Range documentation

Manu turkeyman at gmail.com
Sat Mar 23 21:31:44 PDT 2013


On 24 March 2013 14:06, Jonathan M Davis <jmdavisProg at gmx.com> wrote:

> On Sunday, March 24, 2013 13:55:26 Manu wrote:
> > I'd like to clarify some conflicts I've encountered.
> >
> > TDPL talks about ranges, it mentions random access ranges requiring these
> > functions:
> >
> >   T at(int i)
> >   Range slice(int x, int y)
>
> This is not used by Phobos. I don't know why TDPL uses those. They are not
> supported at all and AFAIK never have been.
>

My mistake; I stumbled upon an article written in 'CDJ#++', which I thought
was an exert from TDPL (mixed my browser tabs up) >_<

> Also, forward ranges require:
> >
> >   Range save()
> >
> > But there is also this function:
> >
> >   Range opSlice()
> >
> > With no args, handles the syntax 'range[]'. save() and opSlice() with no
> > args would appear to be identical.
> > Why have both?
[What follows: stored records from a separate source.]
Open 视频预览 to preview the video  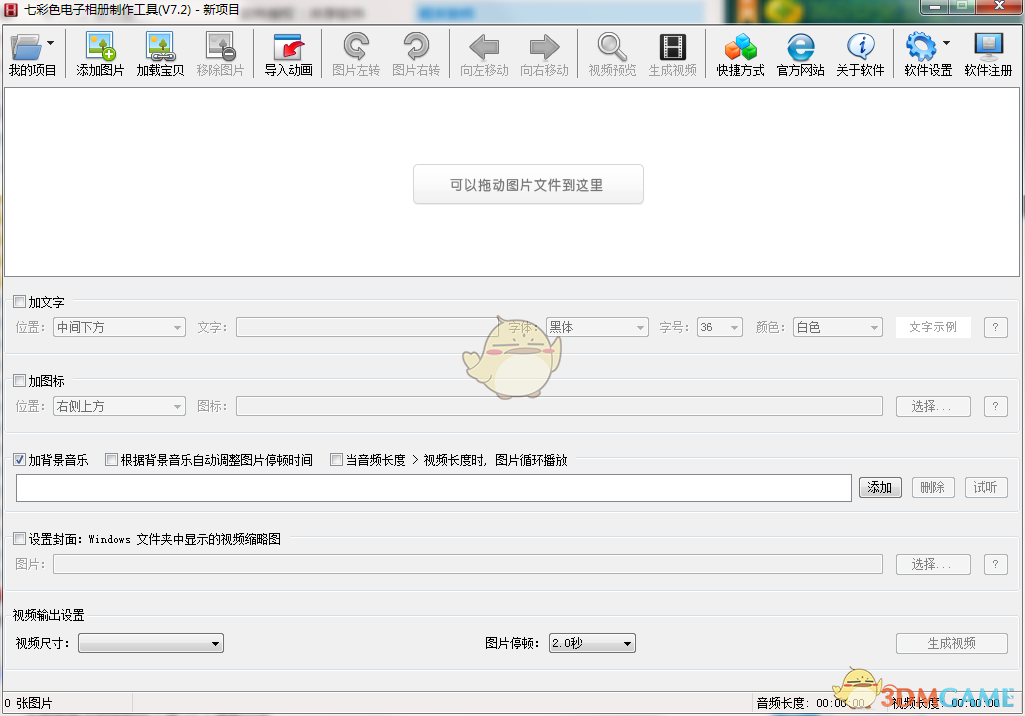610,53
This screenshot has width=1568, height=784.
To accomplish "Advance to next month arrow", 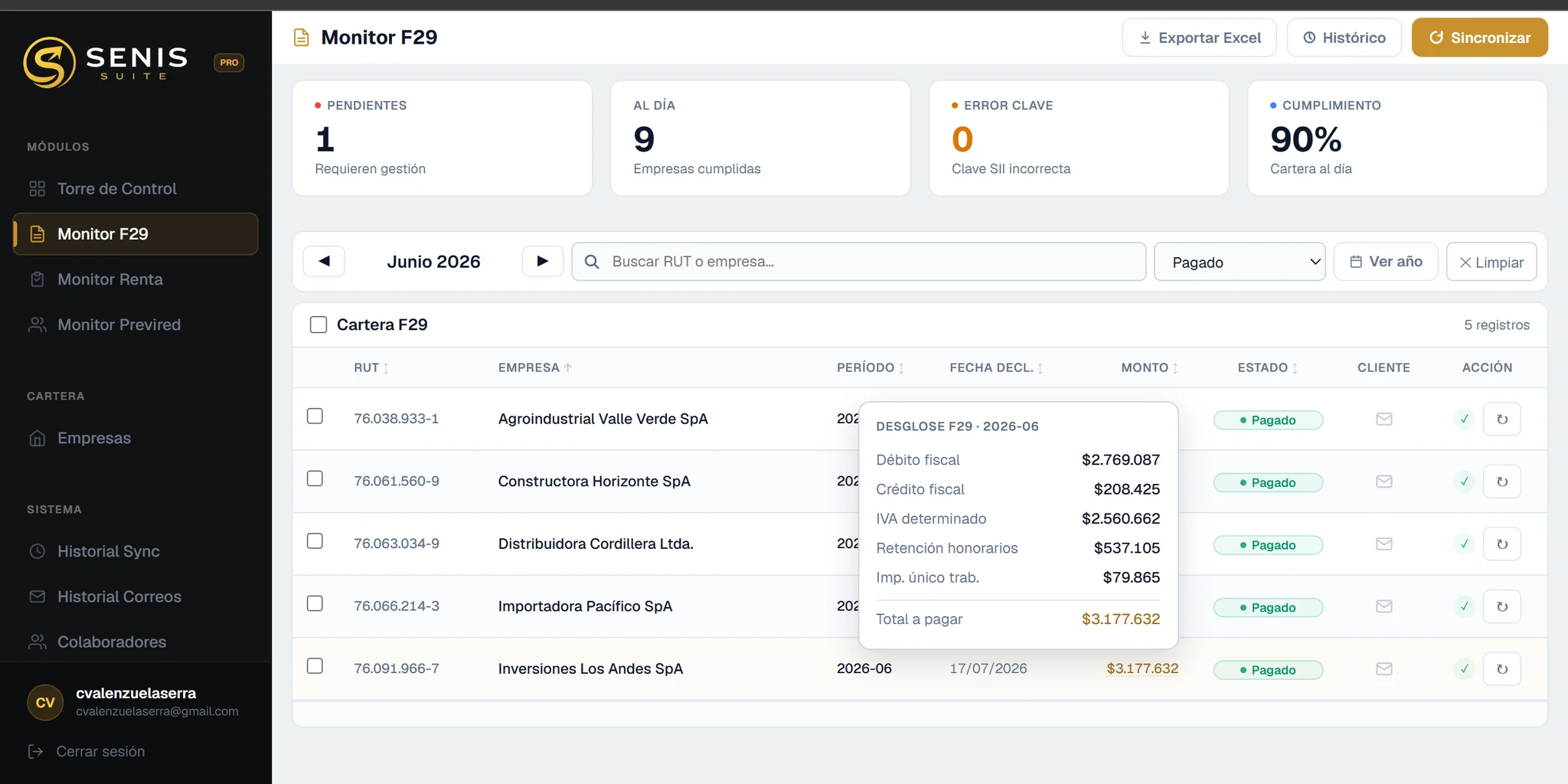I will 543,261.
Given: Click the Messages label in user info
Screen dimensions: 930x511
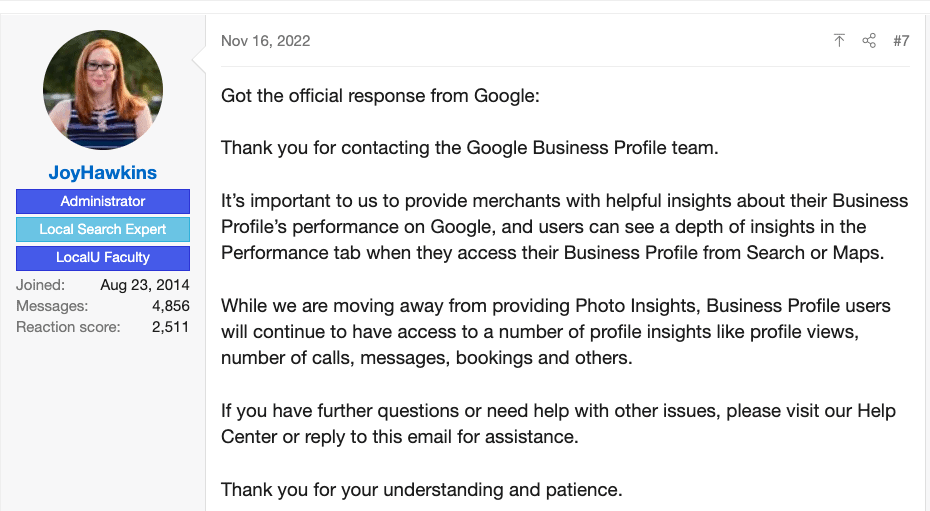Looking at the screenshot, I should pyautogui.click(x=52, y=306).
Which will be used in which cases?
>
> Range opSlice()
>
> is never used by ranges. It's only used by containers when you want to get
> a
> range for them.
>

So what's the difference between save() and opSlice() though? They appear
to be identical regardless... is save() redundant?
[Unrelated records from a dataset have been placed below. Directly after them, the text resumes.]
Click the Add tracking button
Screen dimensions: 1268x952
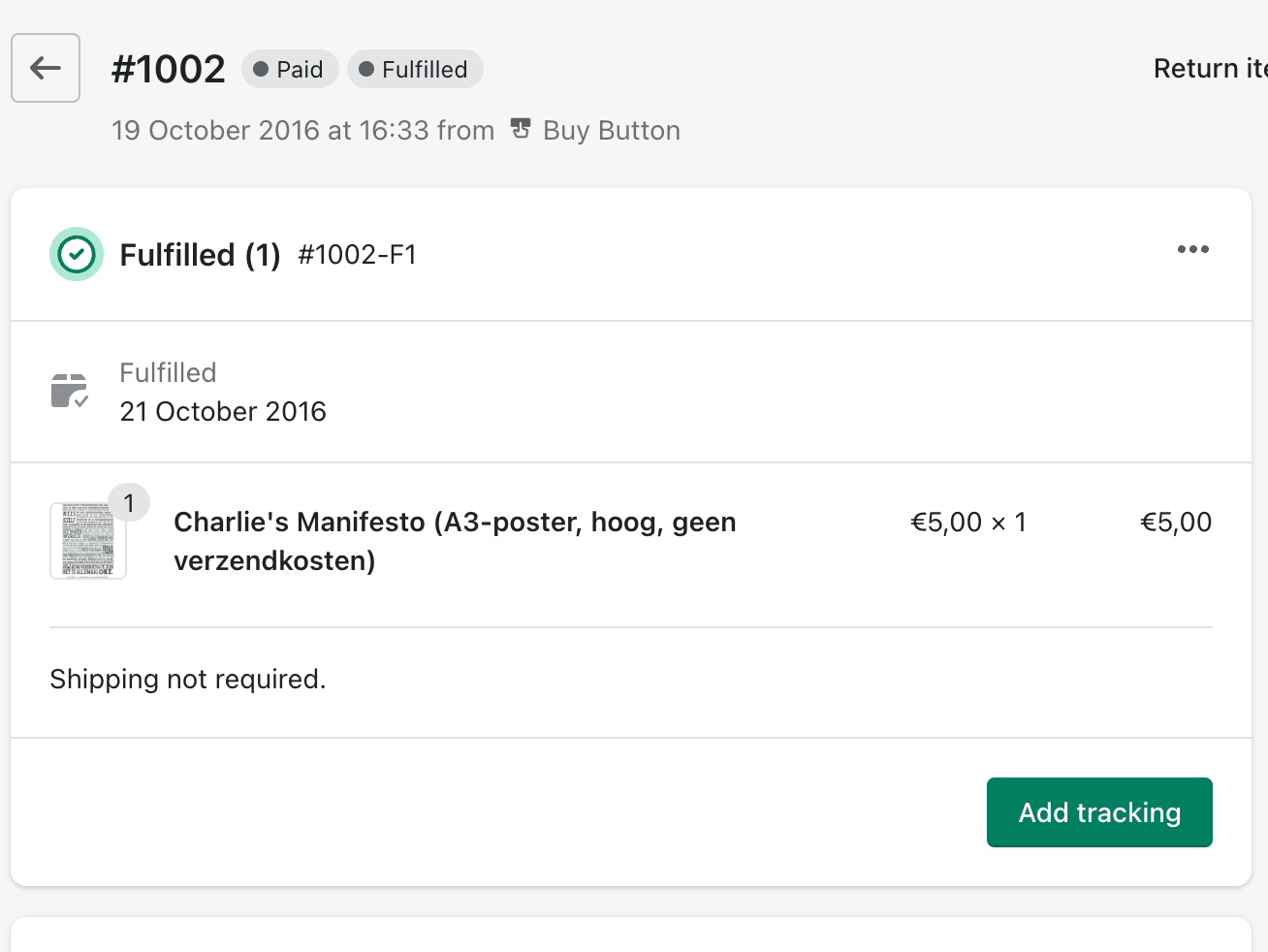[x=1099, y=812]
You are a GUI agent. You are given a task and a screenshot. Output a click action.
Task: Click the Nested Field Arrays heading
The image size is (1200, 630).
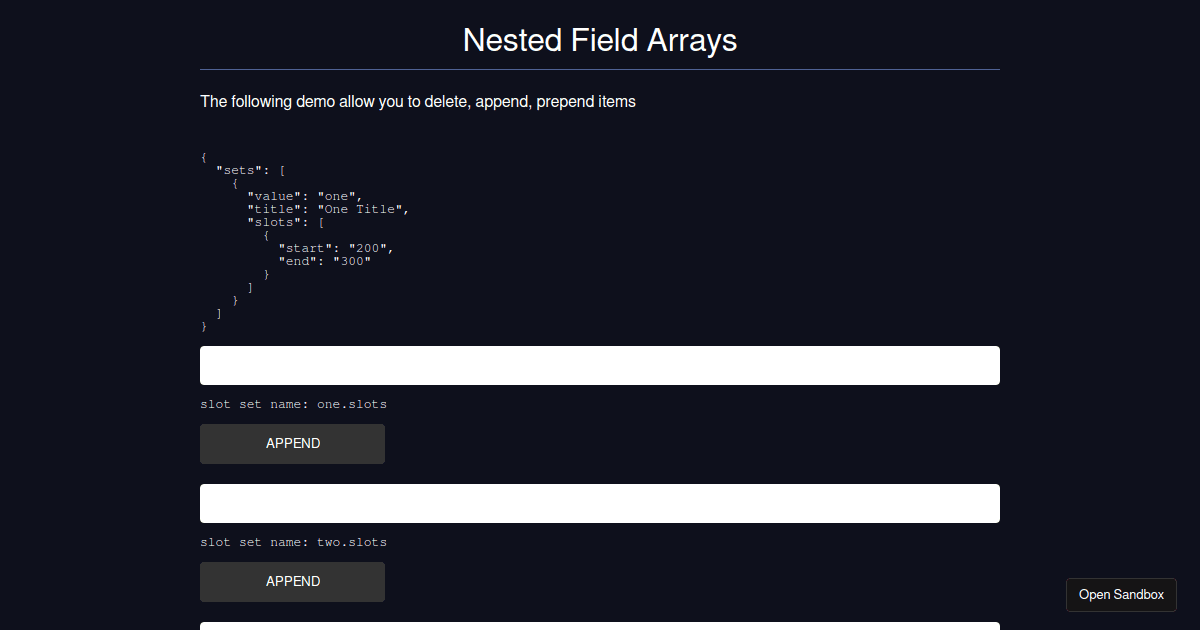pos(599,40)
If you want to know exactly which functions are supported by ranges, and the
> documentation isn't clear enough


This is my point, _there is no documentation_.



> just look at the definitions for the range
> traits in std.range - isInputRange, isForwardRange, etc. They specify
> exactly
> what a type must do to qualify as each type of range.
>

I have been, but since I'm just digging, and have
no authoritative reference, I am easily confused when I see conflicting or
apparently redundant code.
A D user shouldn't have to do this. I encourage a section under Language ->
Language Reference on dlang.org, to anyone who is an authority on the topic.